The fluidity Parisian three-piece Pelegrin conjure throughout their self-released debut album, Al-Mahruqa, finds them easily crossing lines between styles like post-rock, prog and heavy psychedelia, and as their first outing, it blends them with marked poise. Comprised of five tracks running a total of 40 minutes, it is a purposefully immersive listen, drawing its audience in throughout the nine-plus minutes of opener “Majoun” — named for a Moroccan fruit and nut confection often used as a hash jam edible — and moving with grace through “Farewell,” “The Coldest Night,” “Dying Light” and the closing title-track, each one adding to the story arc of the album as a whole while creating a sense of journeying further through its psych-infused desert expanse. The title Al-Mahruqa seems to be taken from the name of a Syrian village, and given some of the sonic influences at play throughout, that seems a fair enough place for guitarist/vocalist François Roze, bassist Jason Recoing and drummer Antoine Ebel to end up, though of course one has to consider the civil war that’s raged in Syria since 2011.

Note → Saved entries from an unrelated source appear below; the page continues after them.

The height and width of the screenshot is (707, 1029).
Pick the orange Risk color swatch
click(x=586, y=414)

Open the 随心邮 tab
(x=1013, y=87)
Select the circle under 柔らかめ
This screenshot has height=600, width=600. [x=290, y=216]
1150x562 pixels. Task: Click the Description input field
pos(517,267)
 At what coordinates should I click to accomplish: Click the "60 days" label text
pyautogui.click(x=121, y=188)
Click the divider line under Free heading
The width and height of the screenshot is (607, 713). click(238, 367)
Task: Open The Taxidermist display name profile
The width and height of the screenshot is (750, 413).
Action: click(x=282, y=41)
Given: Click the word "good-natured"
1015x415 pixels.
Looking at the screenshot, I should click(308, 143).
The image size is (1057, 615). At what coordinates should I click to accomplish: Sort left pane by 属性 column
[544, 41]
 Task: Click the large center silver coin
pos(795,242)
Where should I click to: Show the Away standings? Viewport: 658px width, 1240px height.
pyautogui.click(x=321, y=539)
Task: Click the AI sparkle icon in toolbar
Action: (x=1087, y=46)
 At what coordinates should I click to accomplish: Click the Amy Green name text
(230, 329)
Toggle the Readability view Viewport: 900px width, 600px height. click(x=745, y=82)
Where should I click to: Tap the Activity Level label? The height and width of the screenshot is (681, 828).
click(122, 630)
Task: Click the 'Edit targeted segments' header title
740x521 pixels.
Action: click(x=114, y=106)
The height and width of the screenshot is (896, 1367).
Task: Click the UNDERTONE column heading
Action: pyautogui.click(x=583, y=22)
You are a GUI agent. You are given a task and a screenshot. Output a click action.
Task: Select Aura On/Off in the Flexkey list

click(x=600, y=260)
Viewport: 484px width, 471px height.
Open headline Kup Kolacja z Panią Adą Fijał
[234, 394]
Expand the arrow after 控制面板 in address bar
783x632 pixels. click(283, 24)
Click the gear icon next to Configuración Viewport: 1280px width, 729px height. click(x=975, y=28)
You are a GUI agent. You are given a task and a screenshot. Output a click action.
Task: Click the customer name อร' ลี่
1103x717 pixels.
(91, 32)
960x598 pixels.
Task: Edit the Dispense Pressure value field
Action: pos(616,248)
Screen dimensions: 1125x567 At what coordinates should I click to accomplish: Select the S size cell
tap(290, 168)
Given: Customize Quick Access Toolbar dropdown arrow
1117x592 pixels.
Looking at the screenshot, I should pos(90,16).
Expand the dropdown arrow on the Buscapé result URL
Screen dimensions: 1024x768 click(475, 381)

Whether that’s taken into account on Al-Mahruqa — one would wonder how it couldn’t be — the French trio do well in establishing the voyage early in “Majoun,” which opens with a smattering of voices and a percussion-laden departure over winding, ebow-style guitar in Middle Eastern minor key. An immediate touchstone on paper would be Om, and perhaps in some way they’ve been a conceptual influence, but the actual experience of Al-Mahruqa shares little in common with that Al Cisneros outfit, other than perhaps a gaze directed at the region and an overarching interest in the mystique surrounding desert spiritualism. “Majoun” unfolds in heavy rolling fashion with deceptive smoothness, almost catching one off guard by the time it’s made its full impact, a drop-out after five minutes causing reflection on how far one has already come, and indeed how far there still is to go through the energy buildup that follows and pays off in a hard-hitting shove only to give way to a call to prayer that leads directly into the drifting guitar at the outset of “Farewell.”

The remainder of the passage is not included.